SuLab / WikidataIntegrator

A Wikidata Python module integrating the MediaWiki API and the Wikidata SPARQL endpoint
MIT License
244 stars 46 forks source link

Edit queue for making many edits at once #9

Closed harej closed 5 years ago

harej commented 7 years ago

I usually improve performance of my bots through multithreading, and usually this works because the spacing between edits in each thread is sufficient to prevent errors. However, with a perfect storm of a lot of edits needing to be made at once, you get really screwy behavior, usually involving failures that usually don't happen (like 'int' object has no attribute 'startswith' or __init__() got an unexpected keyword argument 'value'). I imagine this is a result of the race conditions that occur with poor multithreading implementations.

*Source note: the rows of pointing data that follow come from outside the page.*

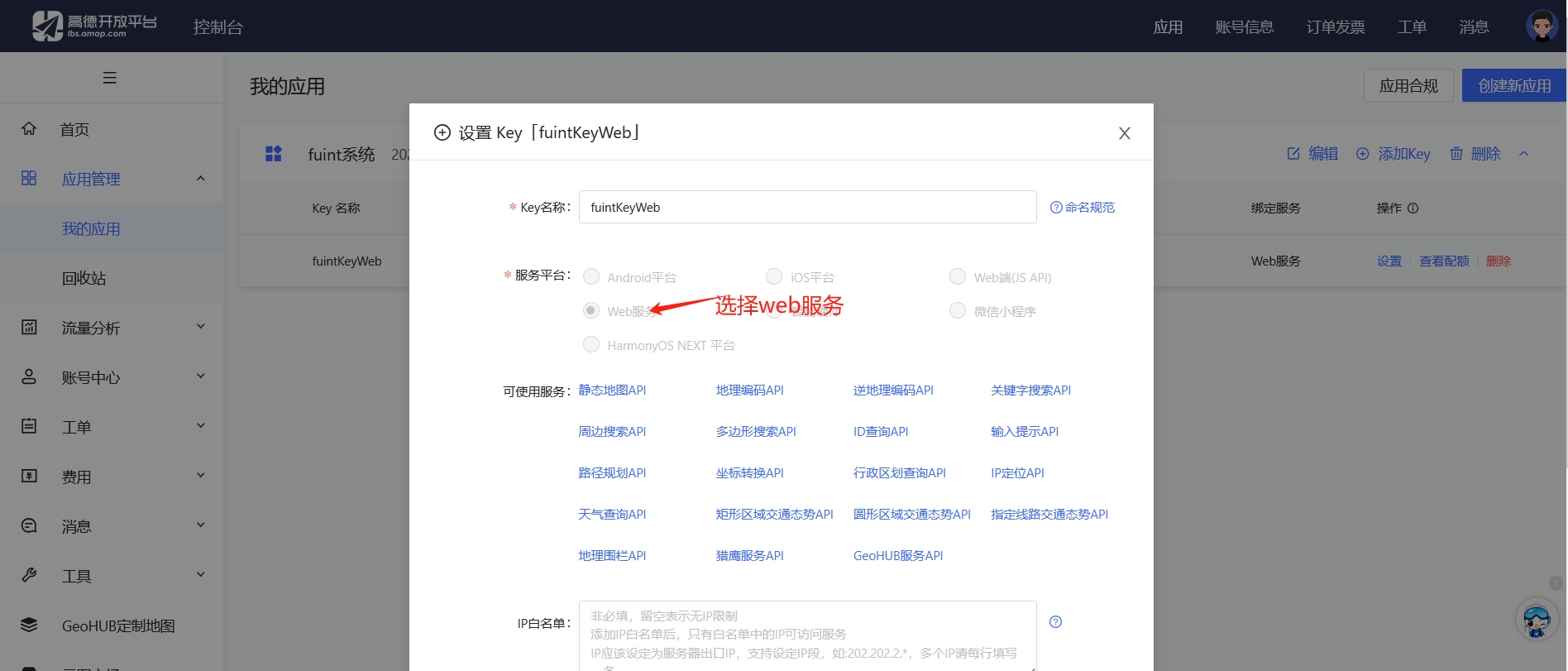Open the 回收站 sidebar item
The image size is (1568, 671).
pyautogui.click(x=84, y=278)
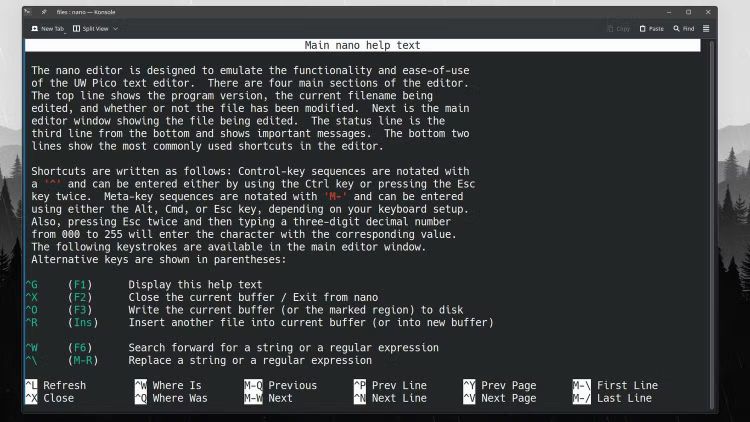
Task: Click the ^X Close shortcut label
Action: click(x=50, y=398)

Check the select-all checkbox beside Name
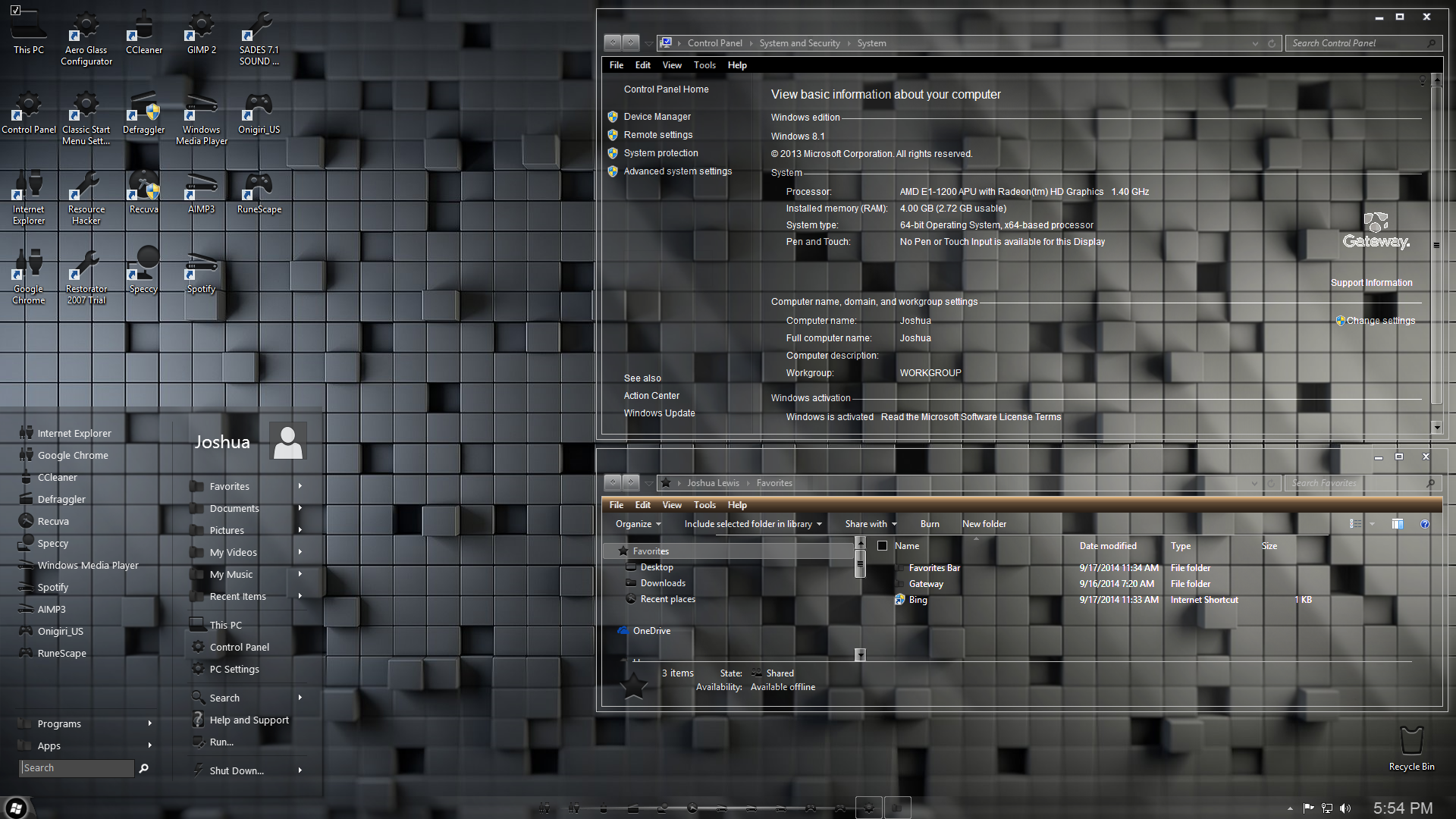[x=882, y=546]
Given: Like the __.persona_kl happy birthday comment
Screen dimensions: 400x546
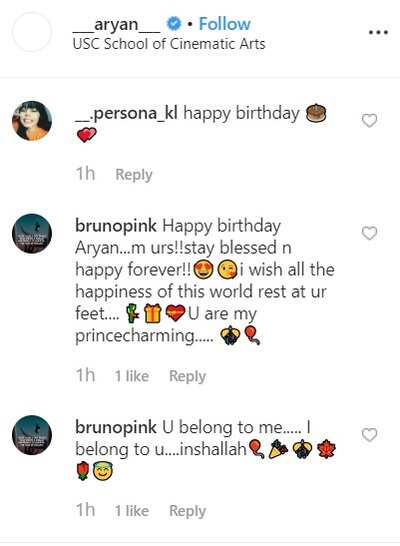Looking at the screenshot, I should (369, 121).
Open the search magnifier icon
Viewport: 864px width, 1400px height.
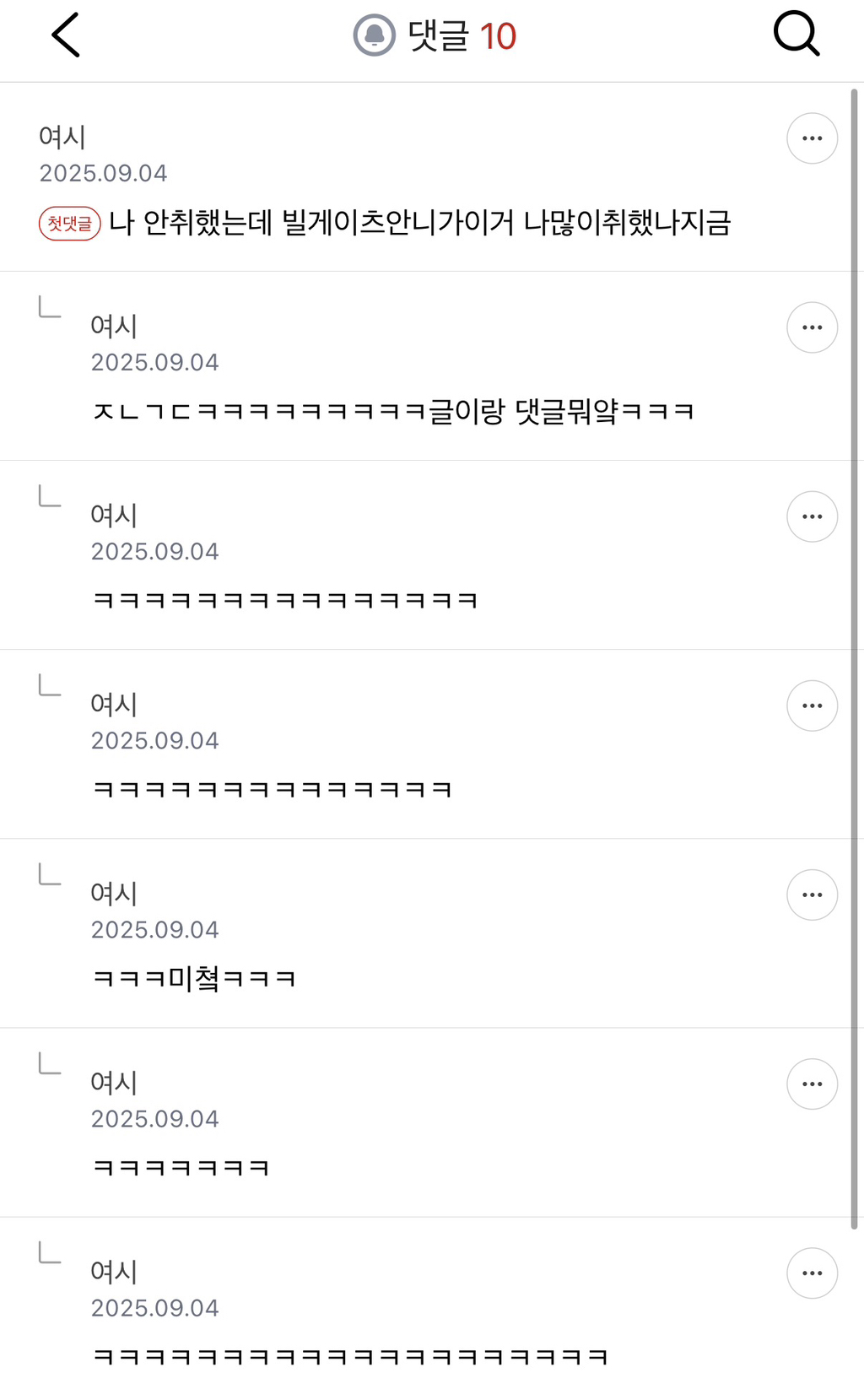[x=796, y=35]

I think the best long term solution to this is a queue system. Various scripts/threads can plug edits into the queue at whatever rate, and then the edits are executed sequentially, so as to avoid race conditions (or DoSing Wikidata for that matter).

sebotic commented 7 years ago

Well, for me, it works with up to 8 worker threads, w/o any issues. If you use WDI with multithreading, you should pass whole blocks of data to each tread which will then be processed, e.g. 30 items at a time per process. That said, the basic requirement certainly is that all items in one bot run are independent of each other.

e.g. in case of a literature bot, if you create publication items which should also be used in 'cites' statements on other publications at the same bot run, that will most likely fail.

I will post an example how I implemented multithreading later on here.

harej commented 7 years ago

I was passing entire Item Engines at a time, but with multithreading, multiple item engines were being constructed simultaneously, causing all sorts of weirdness. I get around this by loading multiple separate instances of the Wikidata Integrator using imp:

        self.WRITE_THREAD_COUNT = 6
        self.integrator = []
        for n in range(0, self.WRITE_THREAD_COUNT):
            self.integrator.append({})
            self.integrator[n]['parent'] = imp.load_module('integrator' + str(n), *imp.find_module('wikidataintegrator'))
            self.integrator[n]['login']  = importlib.import_module(self.integrator[n]['parent'].__name__ + '.wdi_login').\
                                                WDLogin(user=site_username, pwd=site_password)
            self.integrator[n]['core']   = importlib.import_module(self.integrator[n]['parent'].__name__ + '.wdi_core')

Ghastly? Perhaps. But it works!

sebotic commented 7 years ago

@harej do you still have this issue and could you give a detailed description of what you experience? Thx!

I do the following:

def worker(num, iq, oq):
    for ikey in iter(iq.get, 'STOP'):
        start = time.time()
    # process the 32 items with Wikidataintegrator here as with any other bot run

for start in range(0, len(unii_data), BLOCK_SIZE):
    print('fresh block started')
    cc = 0

    input_queue = Queue()
    output_queue = Queue()
    for num in range(PROCESSES):
        Process(target=worker, args=(num, input_queue, output_queue)).start()

    for full_index, row in  unii_data.iloc[start : start + BLOCK_SIZE, :].iterrows():
        ikey = row['INCHIKEY']
        if ikey in progress and ((progress[ikey][1] != 'failed' or progress[ikey][1] != 'failed, no core_ids') or progress[ikey][1] == 'failed' and skip_failed ) \
                or pd.isnull(ikey):
            c += 1
            continue

        input_queue.put(ikey)
        cc += 1
        c += 1

    print('global count', c)
    print('cc count', cc)
    print('finishing block')
    for x in range(cc):
        print(x, 'collecting...')
        progress.update(output_queue.get())

    with open(progress_file_name, 'w') as outfile:
        json.dump(progress, outfile)

    for x in range(PROCESSES):
        print('stopping', x)
        input_queue.put('STOP')

    print('count:', c, '##' * 20)

    # if c > 4500:
    #     break
harej commented 7 years ago

I might be misreading this but I don't think this addresses thread safety with respect to constructing item engines or saving to Wikidata. In any case, I've solved it for my particular use case. Solidifying multiple concurrent writes as a use case within WikidataIntegrator itself might be more "elegant" than what I do now but it is not strictly necessary. Thank you for checking in!